Chronique de la Russie qui proteste // 23 – 29 avril 2023

Chronique de la Russie qui proteste // 23 – 29 avril 2023

En Russie, depuis le début de la guerre en Ukraine, la société est profondément divisée face à l’agression des troupes russes. Alors que certains soutiennent fermement les actions du gouvernement, d’autres manifestent courageusement leur opposition à la guerre et à l’intervention militaire russe dans les affaires ukrainiennes.

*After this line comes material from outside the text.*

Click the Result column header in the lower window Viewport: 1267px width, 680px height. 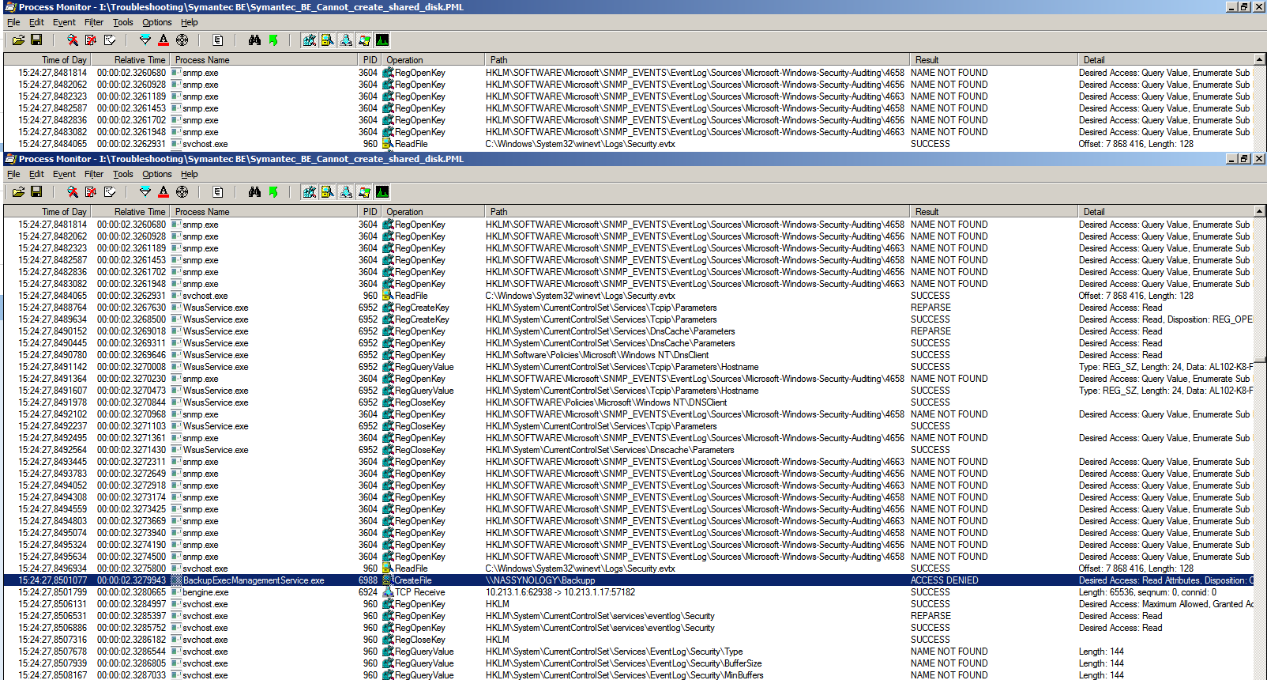coord(927,212)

Ce projet de publication a pour objectif de documenter ces protestations en publiant des chroniques hebdomadaires en utilisant les réseaux sociaux comme source principale d’information. Nous espérons offrir un aperçu de la dynamique interne de la société russe en temps de guerre, en mettant en lumière les voix et les moyens d’expression de ceux qui se dressent contre la politique étrangère de leur gouvernement.

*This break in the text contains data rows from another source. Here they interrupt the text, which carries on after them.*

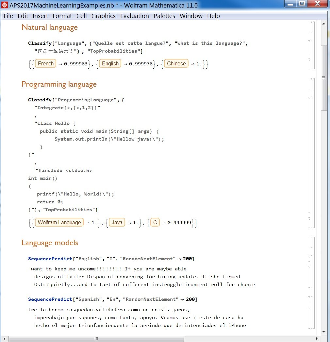The width and height of the screenshot is (330, 342).
Task: Click the vertical scrollbar thumb
Action: click(x=324, y=78)
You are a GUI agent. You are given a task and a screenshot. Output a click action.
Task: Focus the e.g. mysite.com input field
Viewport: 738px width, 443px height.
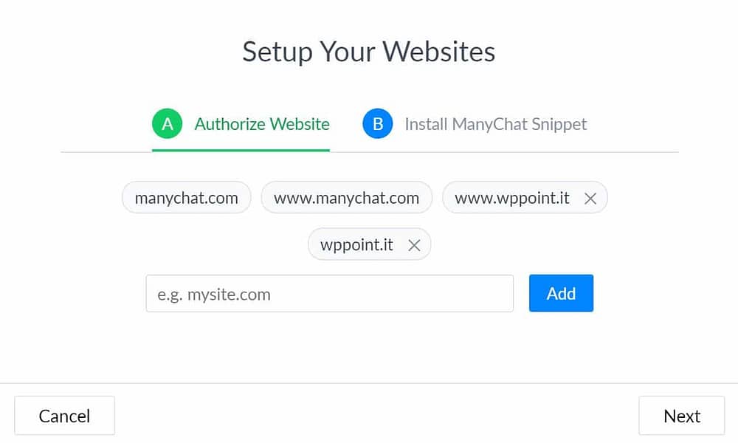click(x=329, y=294)
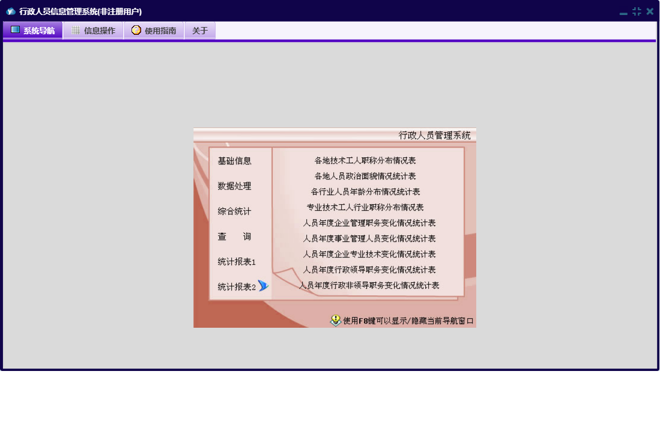Choose the 查询 navigation entry
This screenshot has width=660, height=434.
click(x=234, y=237)
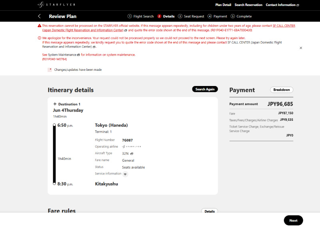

En mémoire des morts à Ouman

Depuis le début de l’invasion russe, des personnes apportent des fleurs au pied des monuments dédiés aux  grandes figures de la culture  ukrainienne et auprès des mémoriaux en hommage aux victimes des répressions, en signe de douleur à la pensée des civils ukrainiens tués par les bombardements russes. Le soir du 28 avril, jour d’une attaque massive de missiles sur des villes ukrainiennes, à l’annonce de la mort de 23 personnes après le tir d’un missile sur un immeuble résidentiel à Ouman, des Moscovites ont de nouveau organisé une commémoration spontanée près du monument dédié à Lesya Oukraïnka [NdlR, poétesse ukrainienne]. C’est là qu’un peu plus tard, qu’a été arrêtée Ioulia Petrova qui avait apporté une pancarte avec ces mots : « Vous pouvez jeter les fleurs, mais rien ne peut être effacé de notre mémoire ».

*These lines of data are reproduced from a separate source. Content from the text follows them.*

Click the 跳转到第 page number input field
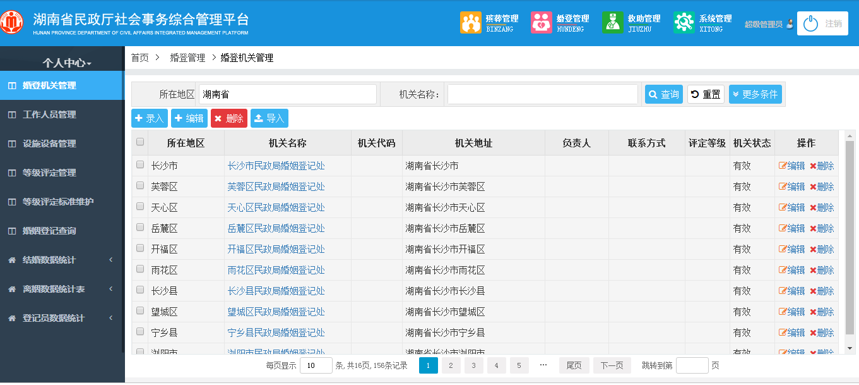Screen dimensions: 859x385 click(692, 365)
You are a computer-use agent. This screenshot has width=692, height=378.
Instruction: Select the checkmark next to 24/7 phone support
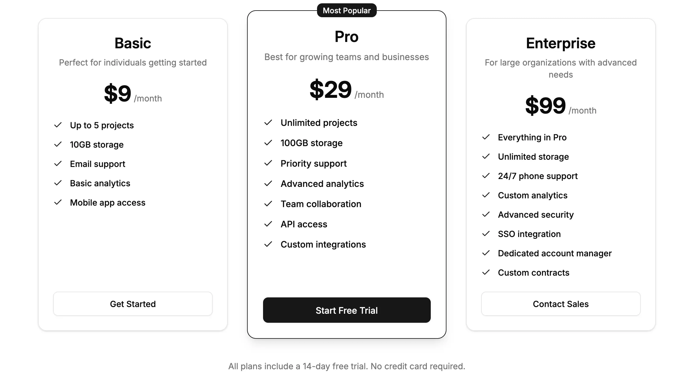coord(486,176)
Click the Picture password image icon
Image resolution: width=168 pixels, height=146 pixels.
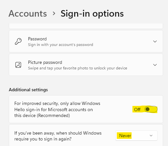tap(18, 65)
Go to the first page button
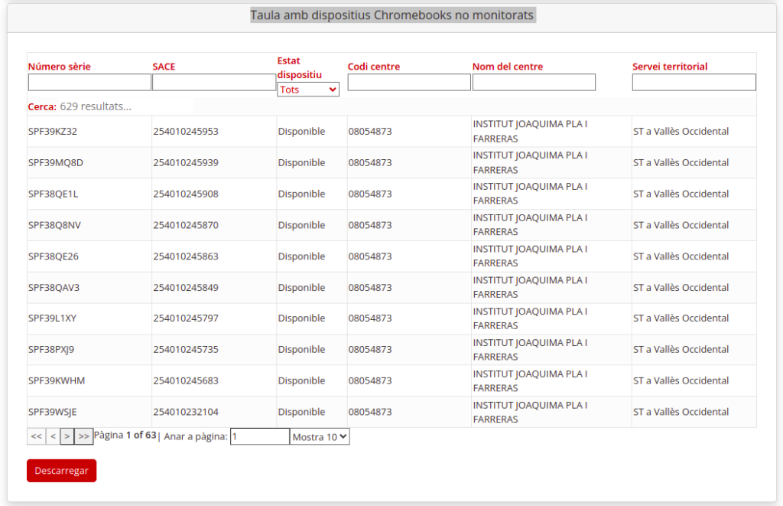This screenshot has width=783, height=506. click(36, 436)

Des commémorations spontanées semblables ont eu lieu,  après le 28 avril, à Iochkar-Ola, Vologda et Ijevsk.

Culture et art

Une procédure pénale a été ouverte contre le leader du groupe musical Neschastny Slutchay [Accident], Alexeï Kortnev, pour outrage à un représentant des autorités l’accusant d’avoir soi-disant fait un doigt d’honneur à l’adresse des forces de l’ordre. Ces dernières avaient interrompu un concert du groupe en février dernier, invoquant de la fumée dans un local voisin. A. Kortnev ayant pris nettement position contre la guerre voit régulièrement ses concerts annulés.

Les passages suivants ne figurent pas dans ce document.